• _Goal of the exercise_
Work through the listing below, copying each line that carries the word "animation".

• _Records provided_
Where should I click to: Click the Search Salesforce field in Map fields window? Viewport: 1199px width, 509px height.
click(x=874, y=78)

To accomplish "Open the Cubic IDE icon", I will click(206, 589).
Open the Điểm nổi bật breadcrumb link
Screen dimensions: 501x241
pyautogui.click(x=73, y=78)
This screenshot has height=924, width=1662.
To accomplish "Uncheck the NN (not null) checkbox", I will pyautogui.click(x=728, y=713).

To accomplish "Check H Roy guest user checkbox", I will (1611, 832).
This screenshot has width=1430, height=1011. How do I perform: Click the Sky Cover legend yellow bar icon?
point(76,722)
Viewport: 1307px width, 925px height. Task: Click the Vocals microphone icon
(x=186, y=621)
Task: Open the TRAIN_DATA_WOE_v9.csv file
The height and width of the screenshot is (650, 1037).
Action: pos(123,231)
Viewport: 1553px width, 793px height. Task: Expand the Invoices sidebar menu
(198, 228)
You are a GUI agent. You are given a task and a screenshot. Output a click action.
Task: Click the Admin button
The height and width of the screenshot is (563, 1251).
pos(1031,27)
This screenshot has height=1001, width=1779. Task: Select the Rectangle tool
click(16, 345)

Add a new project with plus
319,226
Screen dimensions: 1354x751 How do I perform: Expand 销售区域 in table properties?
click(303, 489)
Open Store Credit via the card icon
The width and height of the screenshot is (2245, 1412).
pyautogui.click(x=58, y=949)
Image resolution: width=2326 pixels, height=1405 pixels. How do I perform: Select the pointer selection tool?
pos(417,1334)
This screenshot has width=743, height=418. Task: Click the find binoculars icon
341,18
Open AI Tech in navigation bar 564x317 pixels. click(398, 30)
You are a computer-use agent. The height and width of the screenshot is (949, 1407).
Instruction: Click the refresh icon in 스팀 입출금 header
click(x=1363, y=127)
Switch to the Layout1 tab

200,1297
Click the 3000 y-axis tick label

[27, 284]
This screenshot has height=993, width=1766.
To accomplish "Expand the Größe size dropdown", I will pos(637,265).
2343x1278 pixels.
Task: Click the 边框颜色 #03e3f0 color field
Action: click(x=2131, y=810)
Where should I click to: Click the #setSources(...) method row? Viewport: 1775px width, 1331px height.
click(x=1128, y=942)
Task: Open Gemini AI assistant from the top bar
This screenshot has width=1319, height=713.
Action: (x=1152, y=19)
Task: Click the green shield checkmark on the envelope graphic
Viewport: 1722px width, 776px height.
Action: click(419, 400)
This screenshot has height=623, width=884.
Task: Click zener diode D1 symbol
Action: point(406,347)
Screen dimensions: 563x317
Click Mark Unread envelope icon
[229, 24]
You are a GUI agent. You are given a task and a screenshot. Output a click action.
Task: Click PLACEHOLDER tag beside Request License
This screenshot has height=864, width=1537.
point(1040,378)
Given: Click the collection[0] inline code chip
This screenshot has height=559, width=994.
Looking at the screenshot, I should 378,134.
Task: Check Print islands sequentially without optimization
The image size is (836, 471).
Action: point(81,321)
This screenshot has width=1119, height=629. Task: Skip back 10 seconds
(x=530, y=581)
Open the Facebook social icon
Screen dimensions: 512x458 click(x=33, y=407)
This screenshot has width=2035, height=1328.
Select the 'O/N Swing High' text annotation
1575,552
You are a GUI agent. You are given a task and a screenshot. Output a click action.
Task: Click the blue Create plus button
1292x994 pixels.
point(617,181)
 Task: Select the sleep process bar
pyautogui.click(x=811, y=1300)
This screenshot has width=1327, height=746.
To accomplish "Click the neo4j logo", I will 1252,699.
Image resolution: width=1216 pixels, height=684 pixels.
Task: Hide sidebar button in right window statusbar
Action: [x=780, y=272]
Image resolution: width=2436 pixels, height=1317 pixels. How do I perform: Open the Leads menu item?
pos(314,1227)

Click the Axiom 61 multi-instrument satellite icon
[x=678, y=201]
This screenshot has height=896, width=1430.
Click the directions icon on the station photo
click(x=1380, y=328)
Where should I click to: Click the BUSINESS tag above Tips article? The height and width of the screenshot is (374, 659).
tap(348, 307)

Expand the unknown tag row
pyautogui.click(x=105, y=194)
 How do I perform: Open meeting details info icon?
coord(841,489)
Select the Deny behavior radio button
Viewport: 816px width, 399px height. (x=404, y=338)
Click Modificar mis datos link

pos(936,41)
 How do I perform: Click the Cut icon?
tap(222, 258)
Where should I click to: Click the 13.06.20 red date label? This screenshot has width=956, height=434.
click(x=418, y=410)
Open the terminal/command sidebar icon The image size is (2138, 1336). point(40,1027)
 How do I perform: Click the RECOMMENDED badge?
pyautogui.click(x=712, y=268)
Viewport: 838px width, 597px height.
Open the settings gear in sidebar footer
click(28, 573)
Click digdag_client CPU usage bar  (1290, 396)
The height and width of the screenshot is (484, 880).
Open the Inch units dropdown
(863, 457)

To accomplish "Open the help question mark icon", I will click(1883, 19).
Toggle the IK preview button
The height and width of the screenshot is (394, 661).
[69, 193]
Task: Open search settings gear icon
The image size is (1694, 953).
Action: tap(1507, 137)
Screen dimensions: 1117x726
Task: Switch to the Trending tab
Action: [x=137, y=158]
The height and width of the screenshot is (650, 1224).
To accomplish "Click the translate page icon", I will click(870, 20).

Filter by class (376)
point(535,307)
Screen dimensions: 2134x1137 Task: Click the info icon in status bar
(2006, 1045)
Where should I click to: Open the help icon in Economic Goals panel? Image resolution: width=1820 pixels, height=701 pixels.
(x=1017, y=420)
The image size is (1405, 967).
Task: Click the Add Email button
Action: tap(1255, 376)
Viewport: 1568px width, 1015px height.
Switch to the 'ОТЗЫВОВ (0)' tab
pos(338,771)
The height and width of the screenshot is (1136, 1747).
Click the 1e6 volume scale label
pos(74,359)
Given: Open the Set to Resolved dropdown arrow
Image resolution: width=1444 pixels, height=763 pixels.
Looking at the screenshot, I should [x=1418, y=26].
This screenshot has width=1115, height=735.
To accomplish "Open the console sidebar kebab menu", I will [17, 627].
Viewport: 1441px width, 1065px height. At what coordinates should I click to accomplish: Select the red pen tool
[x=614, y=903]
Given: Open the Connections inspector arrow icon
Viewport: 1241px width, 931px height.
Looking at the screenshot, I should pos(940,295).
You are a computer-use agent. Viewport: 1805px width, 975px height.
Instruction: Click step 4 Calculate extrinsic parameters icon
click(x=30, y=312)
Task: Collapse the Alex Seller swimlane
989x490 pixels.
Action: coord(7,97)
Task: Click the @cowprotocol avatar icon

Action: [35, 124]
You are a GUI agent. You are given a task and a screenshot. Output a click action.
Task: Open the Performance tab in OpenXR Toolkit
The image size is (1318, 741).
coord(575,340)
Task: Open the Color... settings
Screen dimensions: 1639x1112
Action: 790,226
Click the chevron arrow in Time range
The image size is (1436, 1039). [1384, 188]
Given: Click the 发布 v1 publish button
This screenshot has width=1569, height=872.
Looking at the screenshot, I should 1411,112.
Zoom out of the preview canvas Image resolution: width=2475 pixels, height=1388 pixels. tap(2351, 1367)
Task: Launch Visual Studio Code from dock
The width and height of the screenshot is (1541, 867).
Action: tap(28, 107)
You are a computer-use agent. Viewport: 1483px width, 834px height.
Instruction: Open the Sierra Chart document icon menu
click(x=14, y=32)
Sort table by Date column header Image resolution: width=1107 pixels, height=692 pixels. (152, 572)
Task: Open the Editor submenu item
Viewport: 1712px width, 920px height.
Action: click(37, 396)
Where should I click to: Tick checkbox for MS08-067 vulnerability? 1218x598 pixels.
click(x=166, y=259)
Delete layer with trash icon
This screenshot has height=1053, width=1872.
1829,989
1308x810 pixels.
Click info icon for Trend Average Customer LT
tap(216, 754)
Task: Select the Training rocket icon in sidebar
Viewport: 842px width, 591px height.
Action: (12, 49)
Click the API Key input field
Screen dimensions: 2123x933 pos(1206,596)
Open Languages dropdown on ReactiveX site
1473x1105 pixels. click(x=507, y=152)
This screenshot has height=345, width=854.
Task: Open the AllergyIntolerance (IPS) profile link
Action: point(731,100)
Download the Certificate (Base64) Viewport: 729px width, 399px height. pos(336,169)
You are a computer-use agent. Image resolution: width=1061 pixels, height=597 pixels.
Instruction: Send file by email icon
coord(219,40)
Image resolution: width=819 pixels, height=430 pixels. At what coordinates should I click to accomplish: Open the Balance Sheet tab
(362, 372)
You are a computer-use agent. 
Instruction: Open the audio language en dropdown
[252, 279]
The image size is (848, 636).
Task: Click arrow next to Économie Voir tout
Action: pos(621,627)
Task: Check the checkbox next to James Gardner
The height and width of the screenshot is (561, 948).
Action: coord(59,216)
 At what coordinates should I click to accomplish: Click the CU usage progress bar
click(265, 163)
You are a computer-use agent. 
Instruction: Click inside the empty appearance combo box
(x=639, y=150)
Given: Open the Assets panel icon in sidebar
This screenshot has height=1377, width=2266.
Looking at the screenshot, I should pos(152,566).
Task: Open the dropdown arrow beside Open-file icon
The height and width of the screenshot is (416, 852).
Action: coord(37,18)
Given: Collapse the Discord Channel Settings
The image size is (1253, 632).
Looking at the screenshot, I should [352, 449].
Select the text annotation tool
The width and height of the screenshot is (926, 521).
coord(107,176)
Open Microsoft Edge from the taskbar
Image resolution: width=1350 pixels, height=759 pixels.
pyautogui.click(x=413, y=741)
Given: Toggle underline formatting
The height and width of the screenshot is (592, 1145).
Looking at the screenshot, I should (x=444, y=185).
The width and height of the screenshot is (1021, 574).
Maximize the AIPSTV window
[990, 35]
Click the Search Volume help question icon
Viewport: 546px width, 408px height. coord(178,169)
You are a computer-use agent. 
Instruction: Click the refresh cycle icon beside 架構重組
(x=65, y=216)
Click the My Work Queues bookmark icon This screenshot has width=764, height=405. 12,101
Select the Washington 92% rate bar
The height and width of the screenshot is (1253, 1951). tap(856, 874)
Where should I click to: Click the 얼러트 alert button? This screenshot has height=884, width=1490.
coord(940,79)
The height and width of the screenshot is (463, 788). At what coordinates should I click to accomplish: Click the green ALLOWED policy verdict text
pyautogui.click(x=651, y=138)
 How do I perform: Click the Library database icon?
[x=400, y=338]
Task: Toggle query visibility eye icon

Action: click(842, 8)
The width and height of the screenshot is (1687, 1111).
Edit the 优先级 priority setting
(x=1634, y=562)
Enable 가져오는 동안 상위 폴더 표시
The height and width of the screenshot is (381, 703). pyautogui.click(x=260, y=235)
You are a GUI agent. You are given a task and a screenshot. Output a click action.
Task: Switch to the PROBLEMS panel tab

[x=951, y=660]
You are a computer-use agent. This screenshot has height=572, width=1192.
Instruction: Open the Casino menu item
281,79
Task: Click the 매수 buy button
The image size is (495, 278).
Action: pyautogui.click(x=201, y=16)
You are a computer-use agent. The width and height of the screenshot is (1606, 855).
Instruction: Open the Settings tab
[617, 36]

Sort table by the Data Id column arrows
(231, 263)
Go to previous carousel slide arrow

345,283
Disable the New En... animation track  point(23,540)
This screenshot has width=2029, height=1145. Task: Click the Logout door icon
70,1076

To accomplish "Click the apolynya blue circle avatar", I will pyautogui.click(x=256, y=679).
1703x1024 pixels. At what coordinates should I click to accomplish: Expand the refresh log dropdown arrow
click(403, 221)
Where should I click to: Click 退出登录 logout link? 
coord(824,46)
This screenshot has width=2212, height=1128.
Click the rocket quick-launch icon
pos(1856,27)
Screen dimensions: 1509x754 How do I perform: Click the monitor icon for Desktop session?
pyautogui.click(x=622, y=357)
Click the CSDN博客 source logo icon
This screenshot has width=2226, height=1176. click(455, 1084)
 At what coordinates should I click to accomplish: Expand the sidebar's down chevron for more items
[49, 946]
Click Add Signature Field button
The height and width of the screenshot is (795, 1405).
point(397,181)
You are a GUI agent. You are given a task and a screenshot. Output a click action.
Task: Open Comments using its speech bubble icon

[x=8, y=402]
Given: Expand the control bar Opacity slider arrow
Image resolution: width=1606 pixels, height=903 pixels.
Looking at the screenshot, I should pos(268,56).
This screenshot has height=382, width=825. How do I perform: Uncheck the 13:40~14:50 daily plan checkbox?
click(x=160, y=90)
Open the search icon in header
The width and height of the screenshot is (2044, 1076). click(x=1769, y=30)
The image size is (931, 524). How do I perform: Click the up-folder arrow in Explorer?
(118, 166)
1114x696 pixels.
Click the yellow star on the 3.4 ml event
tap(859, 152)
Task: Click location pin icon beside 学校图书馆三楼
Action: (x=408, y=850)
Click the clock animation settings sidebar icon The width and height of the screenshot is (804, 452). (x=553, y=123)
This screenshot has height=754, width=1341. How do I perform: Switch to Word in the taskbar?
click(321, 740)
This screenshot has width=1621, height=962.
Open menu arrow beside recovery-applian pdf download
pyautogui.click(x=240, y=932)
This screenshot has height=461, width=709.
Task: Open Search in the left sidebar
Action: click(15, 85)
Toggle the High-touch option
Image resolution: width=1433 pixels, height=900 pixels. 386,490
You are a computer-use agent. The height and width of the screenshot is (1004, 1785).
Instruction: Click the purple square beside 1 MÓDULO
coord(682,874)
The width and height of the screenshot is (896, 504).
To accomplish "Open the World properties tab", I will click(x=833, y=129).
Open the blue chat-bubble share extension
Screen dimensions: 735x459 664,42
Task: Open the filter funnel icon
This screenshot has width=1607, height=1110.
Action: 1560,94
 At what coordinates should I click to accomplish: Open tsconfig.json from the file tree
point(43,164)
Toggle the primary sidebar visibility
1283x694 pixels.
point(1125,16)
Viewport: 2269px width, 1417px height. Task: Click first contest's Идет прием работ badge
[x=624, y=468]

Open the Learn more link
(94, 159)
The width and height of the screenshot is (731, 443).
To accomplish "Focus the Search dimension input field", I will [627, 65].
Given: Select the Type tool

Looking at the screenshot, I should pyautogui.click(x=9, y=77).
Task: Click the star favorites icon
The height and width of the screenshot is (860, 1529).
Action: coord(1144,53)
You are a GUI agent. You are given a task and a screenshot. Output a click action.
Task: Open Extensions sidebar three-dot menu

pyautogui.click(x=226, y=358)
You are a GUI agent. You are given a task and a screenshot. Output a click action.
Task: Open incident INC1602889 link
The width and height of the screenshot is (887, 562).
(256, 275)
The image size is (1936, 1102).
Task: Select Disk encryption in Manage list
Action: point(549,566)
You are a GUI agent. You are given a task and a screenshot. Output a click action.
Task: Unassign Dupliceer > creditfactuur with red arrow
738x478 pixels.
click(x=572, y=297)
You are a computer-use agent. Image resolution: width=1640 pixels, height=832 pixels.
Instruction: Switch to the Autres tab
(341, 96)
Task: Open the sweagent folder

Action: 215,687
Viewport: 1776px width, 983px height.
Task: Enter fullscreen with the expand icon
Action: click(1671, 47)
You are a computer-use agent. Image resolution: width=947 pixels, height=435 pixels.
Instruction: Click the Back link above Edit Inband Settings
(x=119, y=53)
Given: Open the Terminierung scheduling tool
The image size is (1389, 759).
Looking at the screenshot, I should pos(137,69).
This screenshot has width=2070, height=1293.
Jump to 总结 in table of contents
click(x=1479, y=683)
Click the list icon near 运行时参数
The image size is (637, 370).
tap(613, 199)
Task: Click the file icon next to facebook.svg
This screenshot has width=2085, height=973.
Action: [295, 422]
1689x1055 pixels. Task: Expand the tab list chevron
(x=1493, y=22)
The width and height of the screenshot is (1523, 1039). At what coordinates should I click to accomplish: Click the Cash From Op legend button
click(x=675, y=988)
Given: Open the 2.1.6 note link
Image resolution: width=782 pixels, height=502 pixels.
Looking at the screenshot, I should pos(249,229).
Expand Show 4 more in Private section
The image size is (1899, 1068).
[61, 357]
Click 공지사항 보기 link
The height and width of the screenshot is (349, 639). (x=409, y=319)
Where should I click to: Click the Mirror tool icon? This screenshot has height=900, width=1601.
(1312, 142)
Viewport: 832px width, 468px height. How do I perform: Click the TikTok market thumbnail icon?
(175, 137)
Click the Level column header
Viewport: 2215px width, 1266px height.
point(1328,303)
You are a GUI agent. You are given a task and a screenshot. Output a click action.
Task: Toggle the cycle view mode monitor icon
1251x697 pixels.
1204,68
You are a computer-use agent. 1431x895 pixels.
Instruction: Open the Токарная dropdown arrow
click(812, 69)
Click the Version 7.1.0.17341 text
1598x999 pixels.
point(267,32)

• _Answer to this task_
Disable the New En... animation track  point(23,540)
Click the clock animation settings sidebar icon The width and height of the screenshot is (804, 452). (x=553, y=123)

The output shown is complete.